Activity → Retype, word for word, every line of the records below starting at the one that contains "ICOS Data Portal (164, 77)" and ending at the one that contains "[Toggle drawer] (11, 53)"; include both of those lines and nothing more.

Supplied material →
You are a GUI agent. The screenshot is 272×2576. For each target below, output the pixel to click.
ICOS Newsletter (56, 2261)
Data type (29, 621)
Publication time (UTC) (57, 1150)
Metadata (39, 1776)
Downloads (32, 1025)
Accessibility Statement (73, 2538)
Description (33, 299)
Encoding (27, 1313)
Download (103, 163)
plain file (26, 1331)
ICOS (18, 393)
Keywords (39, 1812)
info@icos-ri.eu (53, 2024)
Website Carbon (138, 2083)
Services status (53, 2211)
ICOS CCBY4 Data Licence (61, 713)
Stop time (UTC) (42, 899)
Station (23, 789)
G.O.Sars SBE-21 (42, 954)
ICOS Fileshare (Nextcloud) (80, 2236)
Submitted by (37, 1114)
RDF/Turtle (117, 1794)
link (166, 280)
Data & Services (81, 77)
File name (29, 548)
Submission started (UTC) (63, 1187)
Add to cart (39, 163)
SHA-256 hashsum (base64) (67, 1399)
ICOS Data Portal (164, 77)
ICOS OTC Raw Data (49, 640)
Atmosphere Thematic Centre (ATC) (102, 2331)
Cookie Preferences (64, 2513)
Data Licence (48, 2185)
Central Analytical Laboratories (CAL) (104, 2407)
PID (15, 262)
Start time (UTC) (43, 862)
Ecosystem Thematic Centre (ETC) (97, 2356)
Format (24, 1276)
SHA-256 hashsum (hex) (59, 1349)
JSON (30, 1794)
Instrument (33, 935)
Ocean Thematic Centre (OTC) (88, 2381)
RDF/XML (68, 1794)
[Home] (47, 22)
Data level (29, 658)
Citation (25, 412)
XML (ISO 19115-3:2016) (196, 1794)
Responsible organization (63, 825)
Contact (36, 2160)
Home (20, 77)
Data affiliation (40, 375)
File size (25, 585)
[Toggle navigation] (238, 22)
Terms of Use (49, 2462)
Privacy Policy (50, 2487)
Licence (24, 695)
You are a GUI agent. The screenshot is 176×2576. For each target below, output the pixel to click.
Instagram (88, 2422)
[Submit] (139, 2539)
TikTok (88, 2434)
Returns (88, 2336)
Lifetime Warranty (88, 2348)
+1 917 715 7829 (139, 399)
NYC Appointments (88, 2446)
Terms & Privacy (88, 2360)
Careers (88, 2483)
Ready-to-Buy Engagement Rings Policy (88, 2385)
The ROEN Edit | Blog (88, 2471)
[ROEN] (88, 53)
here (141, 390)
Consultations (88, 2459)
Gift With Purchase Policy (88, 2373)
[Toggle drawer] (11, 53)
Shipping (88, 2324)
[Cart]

Expected output →
ICOS Data Portal (164, 77)
ICOS OTC Raw Data (49, 640)
Atmosphere Thematic Centre (ATC) (102, 2331)
Cookie Preferences (64, 2513)
Data Licence (48, 2185)
Central Analytical Laboratories (CAL) (104, 2407)
PID (15, 262)
Start time (UTC) (43, 862)
Ecosystem Thematic Centre (ETC) (97, 2356)
Format (24, 1276)
SHA-256 hashsum (hex) (59, 1349)
JSON (30, 1794)
Instrument (33, 935)
Ocean Thematic Centre (OTC) (88, 2381)
RDF/XML (68, 1794)
[Home] (47, 22)
Data level (29, 658)
Citation (25, 412)
XML (ISO 19115-3:2016) (196, 1794)
Responsible organization (63, 825)
Contact (36, 2160)
Home (20, 77)
Data affiliation (40, 375)
File size (25, 585)
[Toggle navigation] (238, 22)
Terms of Use (49, 2462)
Privacy Policy (50, 2487)
Licence (24, 695)
You are a GUI agent. The screenshot is 176×2576. For each target below, output the pixel to click.
Instagram (88, 2422)
[Submit] (139, 2539)
TikTok (88, 2434)
Returns (88, 2336)
Lifetime Warranty (88, 2348)
+1 917 715 7829 (139, 399)
NYC Appointments (88, 2446)
Terms & Privacy (88, 2360)
Careers (88, 2483)
Ready-to-Buy Engagement Rings Policy (88, 2385)
The ROEN Edit | Blog (88, 2471)
[ROEN] (88, 53)
here (141, 390)
Consultations (88, 2459)
Gift With Purchase Policy (88, 2373)
[Toggle drawer] (11, 53)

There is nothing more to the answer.